Sequence Design and Contrast Optimization of Susceptibility Weighted Imaging

Abstract

Susceptibility Weighted Imaging (SWI) utilizes the susceptibility difference between tissues to create a new type of imaging contrast in MRI that is different from conventional spin density, T1-, or T2-weighted imaging. The SWI sequence is a high resolution, fully flow compensated gradient echo sequence. High resolution reduces the signal loss caused by local field inhomogeneities yet with relatively long echo time sufficient contrast can be generated between tissues with a susceptibility difference. Contrast between tissues in the phase image is directly proportional to the susceptibility difference and can be used to enhance the contrast in the magnitude image.
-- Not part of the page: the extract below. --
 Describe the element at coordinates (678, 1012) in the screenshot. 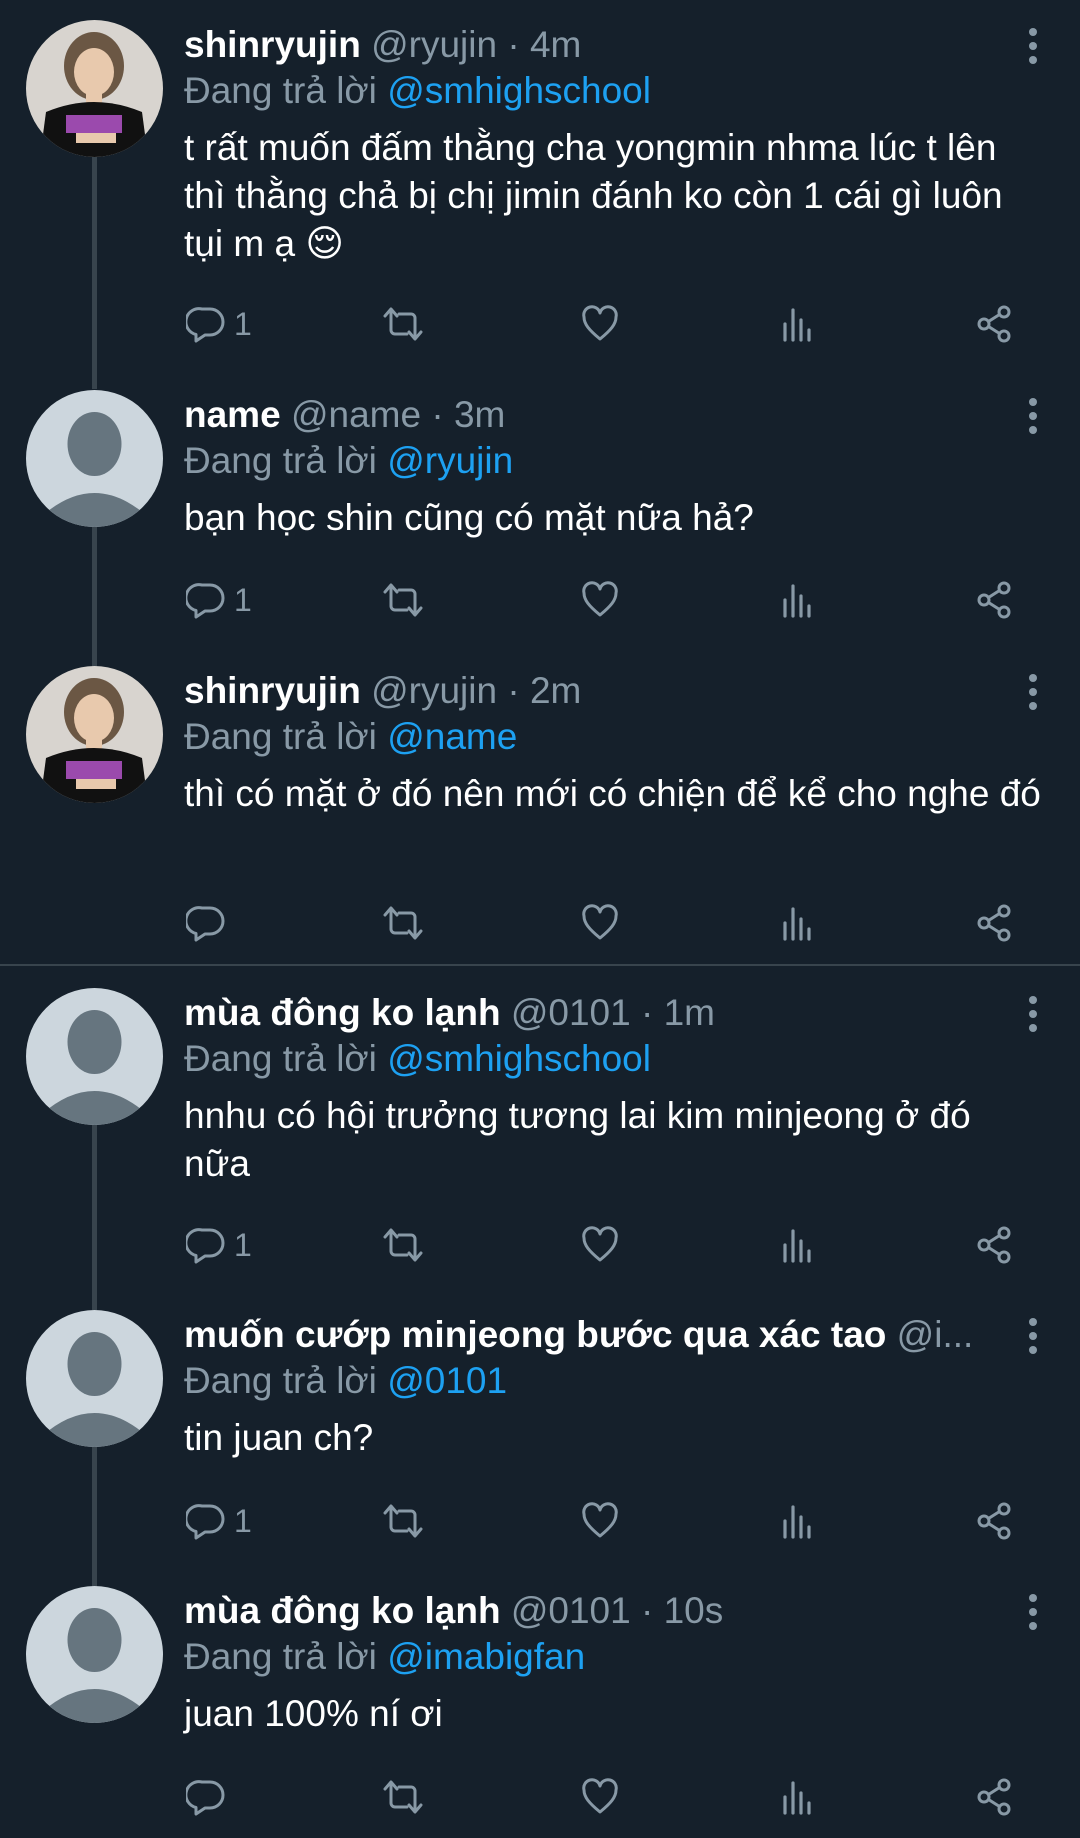

I see `timestamp: · 1m` at that location.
In this thesis, we optimize the contrast to noise ratio (CNR) in the magnitude image as a function of the multiplication of the phase mask generated from the phase image. We find that a shorter echo time has the advantage of achieving higher CNR efficiency compared with longer echo times. SWI has found numerous clinical applications due to its sensitivity to blood products. Partial volume effects occur when a voxel contains both venous blood and brain parenchyma. We studied the apparent phase of a voxel as a function of imaging resolution and predict what the best imaging parameters for a specific clinical application should be. Currently, a long acquisition time is the bottleneck for SWI to be used as a routine protocol in the clinical environment. This thesis evaluates segmented echo planar imaging (SEPI) as an alternative to speed up the acquisition while reducing the artifacts usually associated with other fast imaging methods.